Intellectual Freedom

I’m really against the idea of intellectual “property”. Certainly when it’s applied to human non-physical expressions such as software, since these types of expressions do not exist in isolation - they exist communally.

In general, it’s true that you can be the first to come up with an idea but only in rare and more academic cases will you remain the only one (if you’d keep your idea secret). Others who study the prior art in a field, especially in applied science and engineering fields like software, will come up with the same idea (or very similar) - proof of the power of the shared knowledge base that allowed you to come up with the idea. Nevertheless, if you put together some object or device that solves some problem ingenuously, sure, you should be able to own/sell that one object and any copies you make - but not also all the similar objects or devices that someone else would make (if they would figure out a way to copy it). If you need support for developing your solution, in most developed countries there are very generous R&D tax credits and grants that can be obtained so actually, I’m not sure why a patent system is so useful for innovation anymore, certainly when weighing the potential for patent office corruption, misinterpretation & confusion due to badly defined patents & patentlaw and locking up of markets against the supposed benefit of innovation in the form of financial gains an inventor can make. Really, these days being an inventor is nothing special since fresh minds are churned out by universities on a daily basis by the thousands all over the world - creativity galore for a penny ! At any rate, surely for fields that involve development of intangible expressions like software, the consequence of the different properties of these intangible expressions is that a service and not so much ownership is the item that can be valued by the market and as such can be used to build a business upon.

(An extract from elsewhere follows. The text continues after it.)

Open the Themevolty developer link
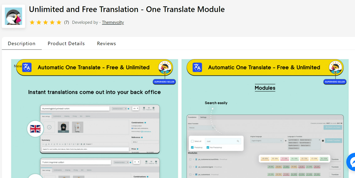[113, 22]
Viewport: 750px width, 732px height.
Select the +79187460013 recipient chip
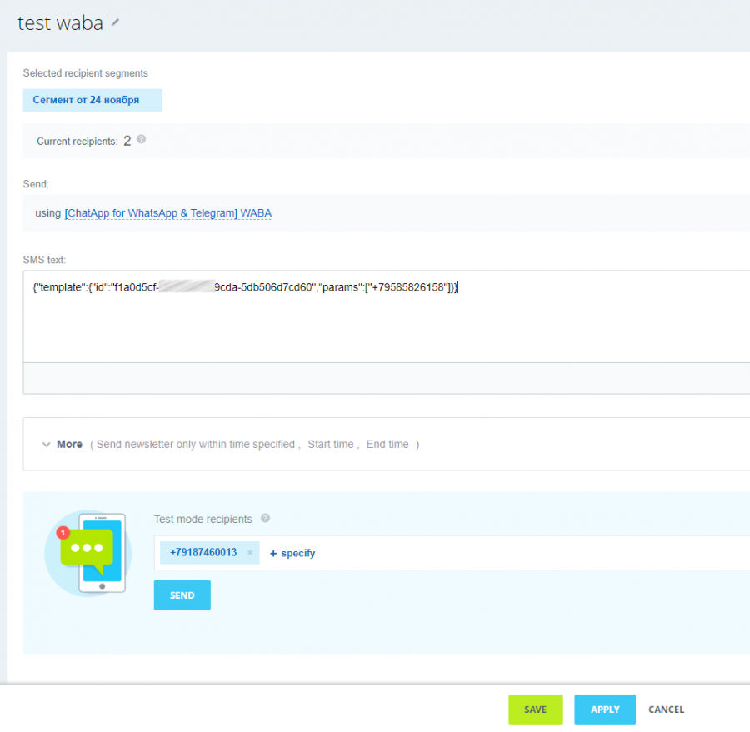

Some suggest that software patents are here to stay, but I’d rather not accept that. Even if they are difficult to enforce because it’s often possible to work around them and hence appear harmless, they still create a litigous business environment. Hence they are just a waste because of money spent on lawsuits defending yourself or attacking someone else - no innovation there, I’d say. To win that game you need a good (expensive) lawyer and hence small companies can pack it in. And what a hellish job software writing would become: you’d need to check every few lines if your code hasn’t been patented. Note that the spectacularly rapid development of software happened without any patent protections. Apparently software developers feel quite comfortable with the existing copyright protection system. Moreover, I think the idea of software patents is symptomatic of a trend to limit and not expand our individual freedom, in this case specifically freedom of speech. It seems to me it’s all an un-necessary evil these days. It once served a function in the nascent industrial economy but especially in the knowledge economy it’s out of date. We need less patent and copyright protection mechanisms, not more. I speculate that the free-er knowledge can flow the better this new economy will develop. Try to tie it up and it will go where it’s free again, just like money. In this regard it’ll be interesting to see what will happen in Brazil where they have a rather different approach to knowledge, ideas and other human expressions.

Perhaps because I’m slightly more interested in knowledge than in money and material possession (actually, the real algorithm to balance these two issues is a bit more complicated), I oppose the software patent directive in the EU for the following reasons:

  1. Software technology developed rapidly without patent protection, so the perceived advantage (of patent protection as an incentive for inventors) to be created by the directive is null and void.
  2. Litigation (offensive as well as defensive) will increase enormously if the directive is approved. Resources will be used for litigation and not for innovation. Consequently, software SMEs will suffer badly because they do not have the resources for all the litigation.
  3. The directive’s definitions and clauses are ambiguous and hence will be abused, which will create more chaos and uncertainty in an already highly volatile industry.
  4. The directive has been un-democratically processed by the EU. Non-transparent procedures were applied to push through a one-sided version without democratically added amendments.

In my opinion the directive was just created to give larger companies better protection against the threat small, innovative companies pose in this rapidly changing field of software. This is not only just plain anti-competitive, but it would make it even harder for small companies to survive/exist in the tech business. And small companies represent a certain business culture with an associated lifestyle that I’d rather not see further marginalized - rather the opposite.

The way I see it, what’s at stake is our intellectual freedom. Without attention to the matters discussed above there is a chance that we end up living in a world where the freedom to think and express your thoughts is going to be as limited and hazardous as walking in a 3rd world metropolis.